Continuamente nos vemos obligados a tomar decisiones. Ante cualquier dilema, por complejo que sea, la toma de decisiones es un hecho inevitable. Tanto que incluso aquel que ante una determinada disyuntiva no quiere tomar una decisión está ya tomando una, ya que no decidirse por ninguna de las alternativas, no hacer nada o retardar su elección, es en sí misma una decisión que comportará también unas consecuencias.
Ateniéndonos a la teoría económica clásica, debemos asumir que los individuos toman sus decisiones en función de unas preferencias y que estas se rigen por una racionalidad y por el deseo de maximizar (alcanzar el máximo y mejor posible) sus bienes, entendiendo que los bienes son meramente un instrumento para alcanzar el bienestar o la satisfacción.

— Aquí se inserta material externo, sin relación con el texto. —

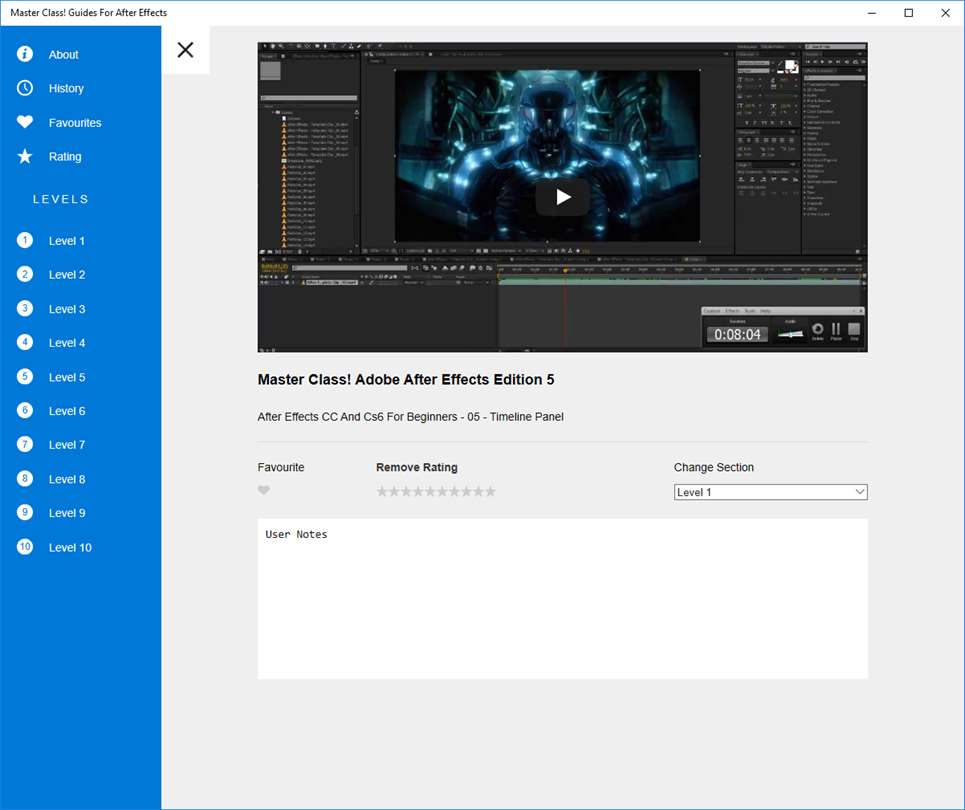Select Level 3 in the sidebar
The height and width of the screenshot is (810, 965).
point(67,309)
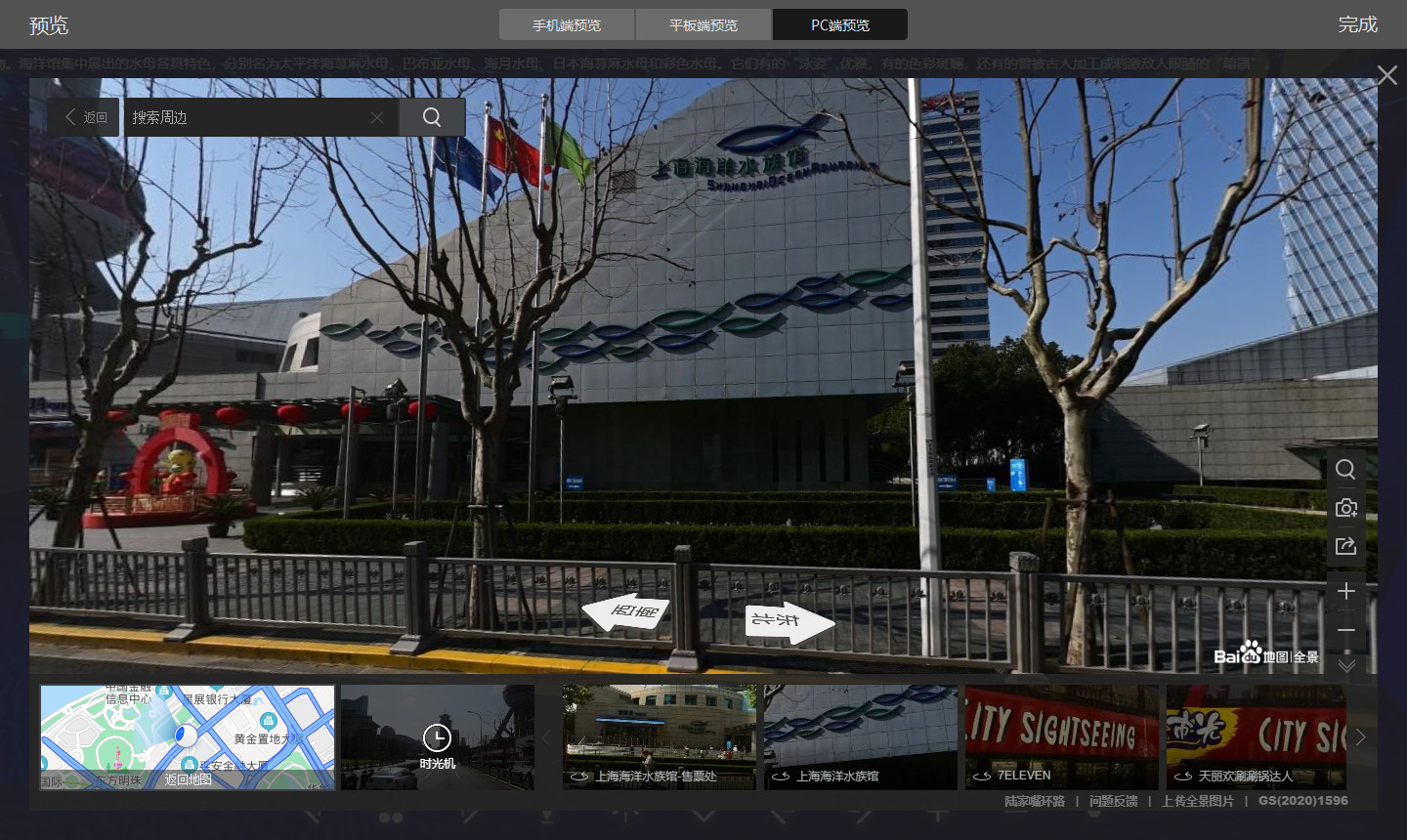Viewport: 1407px width, 840px height.
Task: Click the search magnifier button beside 搜索周边
Action: (x=431, y=117)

Es importante entender que al hablar de bienes no nos referimos únicamente a los materiales, sino que también incluimos los inmateriales, por lo que debemos considerar como objetivo igualmente deseable alcanzar mayores cuotas de bienestar moral aunque esto sea a cambio de liberarse de bienes materiales (altruismo).
Según esta lógica, los individuos tenemos un esquema de cuáles son nuestros objetivos y en función de ellos emprendemos nuestras acciones con el objetivo final de alcanzar mayores cuotas de satisfacción o bienestar.
Como en cualquier otro ámbito, en el de la salud y en el de los servicios sanitarios los profesionales de la salud también han de tomar decisiones y del acierto de éstas dependerá la calidad de su trabajo. Atendiendo a estas reglas de racionalidad y maximización del bienestar, cualquier individuo prefiere permanecer en aquellos estados en los que la salud.